Statement of compliance
These financial statements were prepared in accordance with Financial Reporting Standard 102 'The Financial Reporting Standard applicable in the United Kingdom and Republic of Ireland and the Companies Act 2006'.
Basis of preparation
These financial statements have been prepared using the historical cost convention except for, where disclosed in these accounting policies, certain items that are shown at fair value.
The presentational currency of the financial statements is Pounds Sterling, being the functional currency of the primary economic environment in which the company operates. Monetary amounts in these financial statements are rounded to the nearest Pound.
Going concern
After reviewing the company's forecasts and projections, the directors have a reasonable expectation that the company has adequate resources to continue in operational existence for the foreseeable future. The company therefore continues to adopt the going concern basis in preparing its financial statements.
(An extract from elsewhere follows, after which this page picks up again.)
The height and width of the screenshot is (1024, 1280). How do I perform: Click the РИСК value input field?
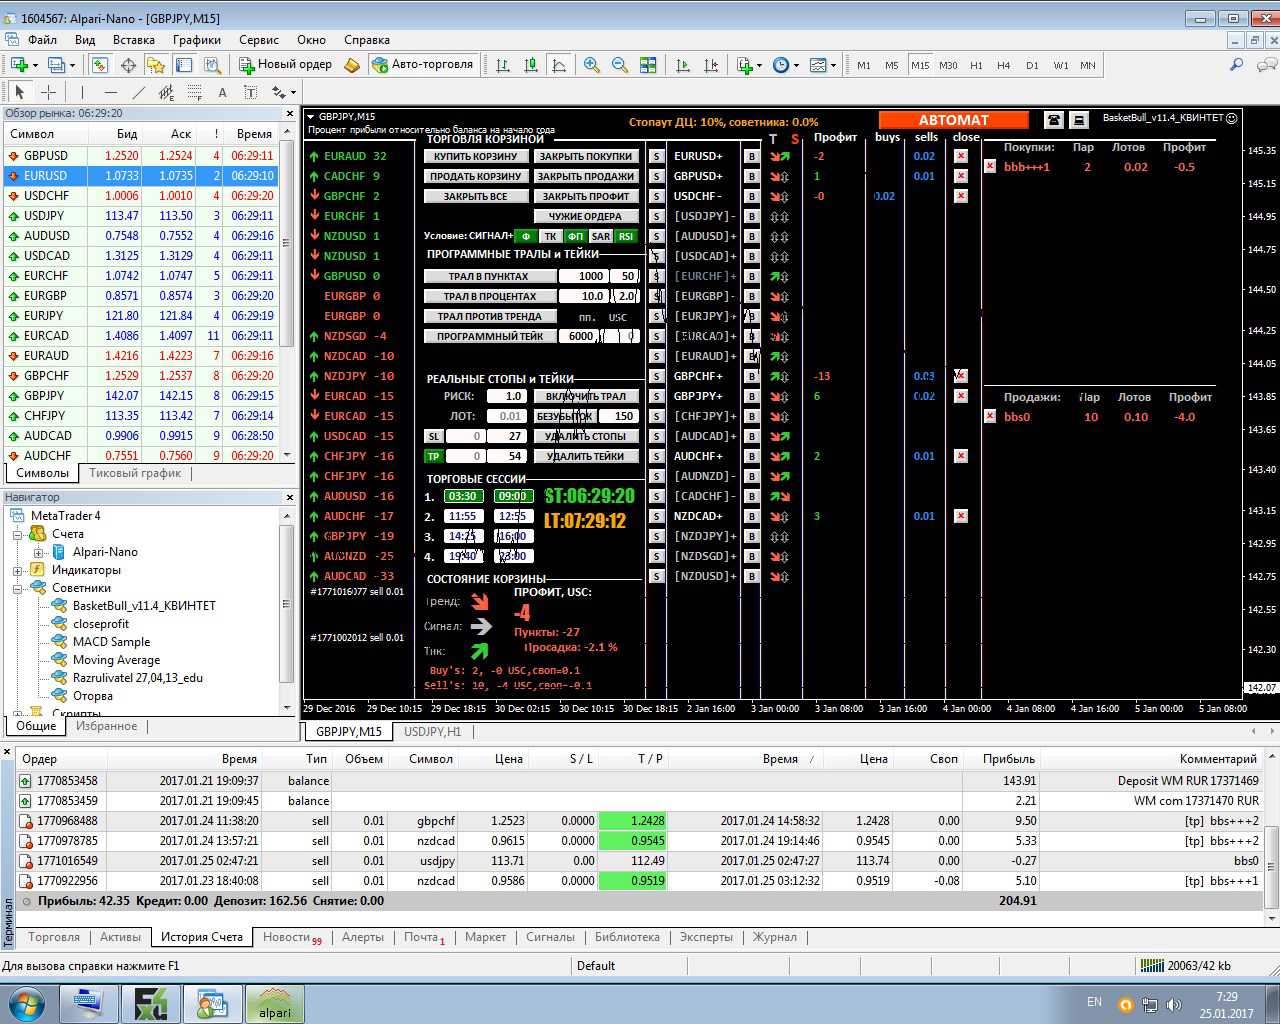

Critical accounting judgements and key sources of estimation uncertainty
In the application of the company’s accounting policies, the directors are required to make judgements, estimates and assumptions about the carrying amounts of assets and liabilities that are not readily apparent from other sources. The estimates and associated assumptions are based on historical experience and other factors that are considered to be relevant. Actual results may differ from these estimates.
The estimates and underlying assumptions are reviewed on an ongoing basis. Revisions to accounting estimates are recognised in the period in which the estimate is revised if the revision affects only that period, or in the period of the revision and future periods if the revision affects both current and future periods.
Key sources of estimation uncertainty
Amounts recoverable on contracts - the process of assessing amounts recoverable on contracts requires various estimates and judgements to be made. Fee earners are required to record time spent on client assignments and this is used as the basis for the amounts recoverable on contracts estimate. At year end, discussions take place with fee earners to identify likely recoverable amounts with an appropriate recovery rate applied. The carrying amount is £3,392,900 (2024 - £2,469,829).
Bad debt provision - due to the nature of the business, there are high levels of trade receivables at the year end, and therefore a risk that some of these balances may be irrecoverable. A bad debt review is carried out, where debts are assessed and provided against when the recoverability of these balances is considered to be uncertain. The carrying amount of the provision is £2,446,589 (2024 - £2,654,008).
Revenue recognition
Fee income represents the fair value of services provided during the year on client assignments. Fair value reflects the amounts expected to be recovered from clients based on time spent, skills provided and expenses incurred, and excludes VAT. Income is recognised as contract activity progresses and the right to consideration is secured, except where the final outcome cannot be assessed with reasonable certainty.
Unbilled fee income on individual client assignments is included as amounts recoverable on contracts within debtors.
Vardags Limited
Notes to the Financial Statements for the Year Ended 31 March 2025
Tax
The corporation tax expense for the period comprises current and deferred tax. Corporation tax is recognised in the profit and loss account, except that a charge attributable to an item of income or expense recognised as other comprehensive income is also recognised directly in other comprehensive income.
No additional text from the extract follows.